• **Problem to solve**
Copy exactly the lines starting at the one that contains "You are a GUI" and running through the end of the material below. Exclude any pictures.

==== Data in this exercise

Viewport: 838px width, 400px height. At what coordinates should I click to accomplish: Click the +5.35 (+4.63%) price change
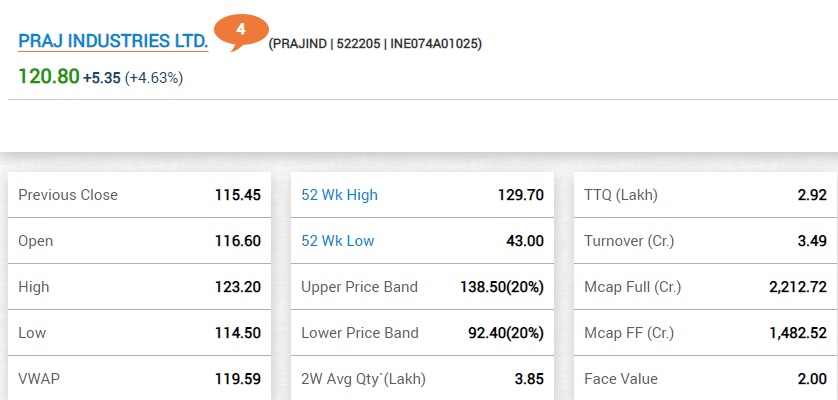[133, 77]
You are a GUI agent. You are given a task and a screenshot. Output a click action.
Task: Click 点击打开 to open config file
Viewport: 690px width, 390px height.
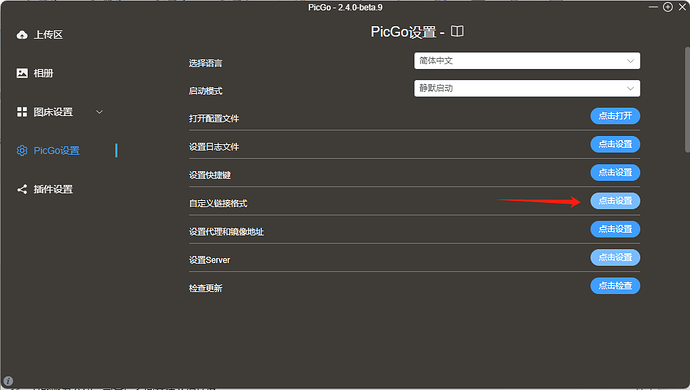pyautogui.click(x=615, y=116)
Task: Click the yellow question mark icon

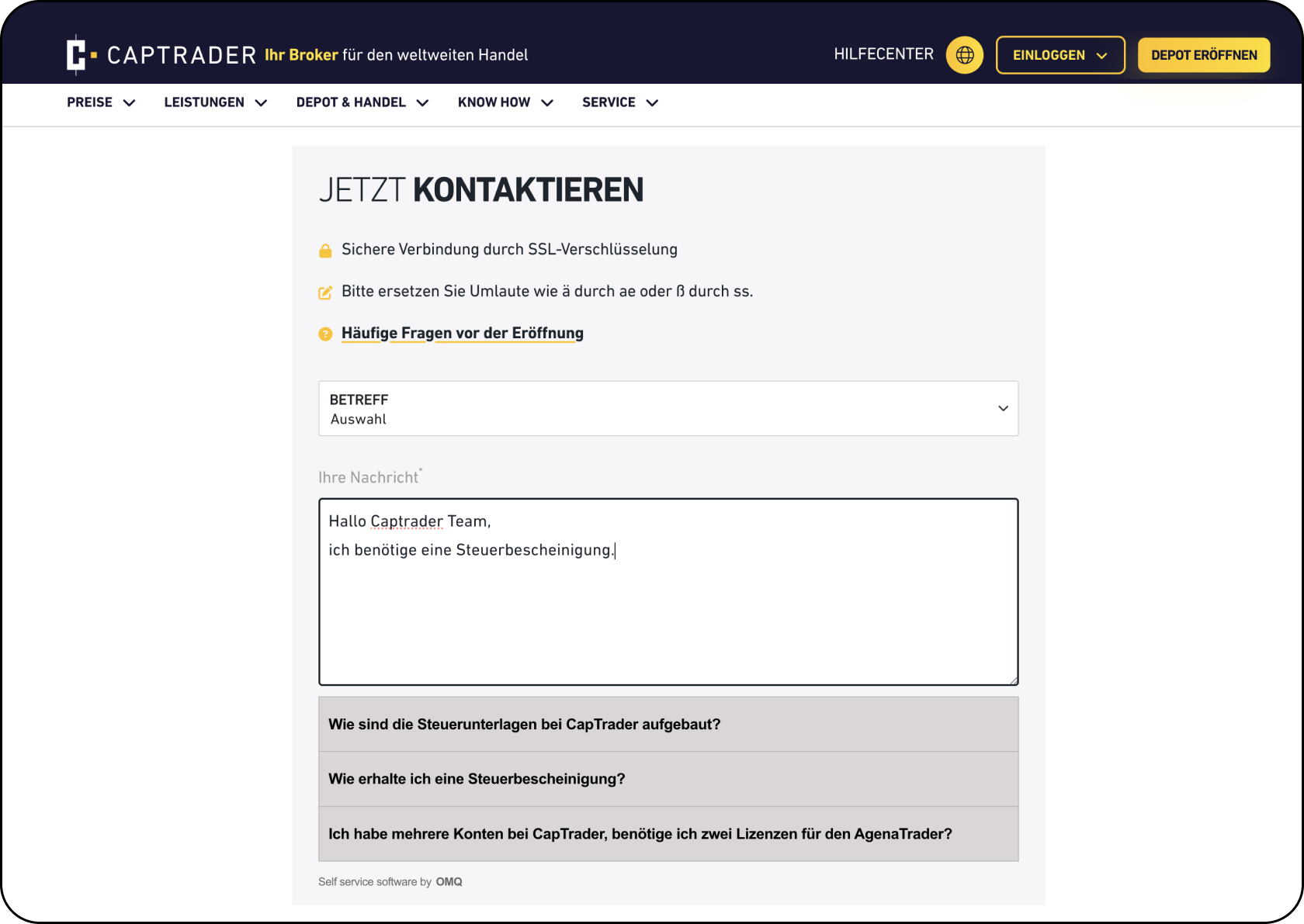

========

• **Response to the task**
You are a GUI agent. You are given a task and a screenshot. Output a click action.
Task: Click 点击打开 to open config file
Viewport: 690px width, 390px height.
pyautogui.click(x=615, y=116)
Task: Click the yellow question mark icon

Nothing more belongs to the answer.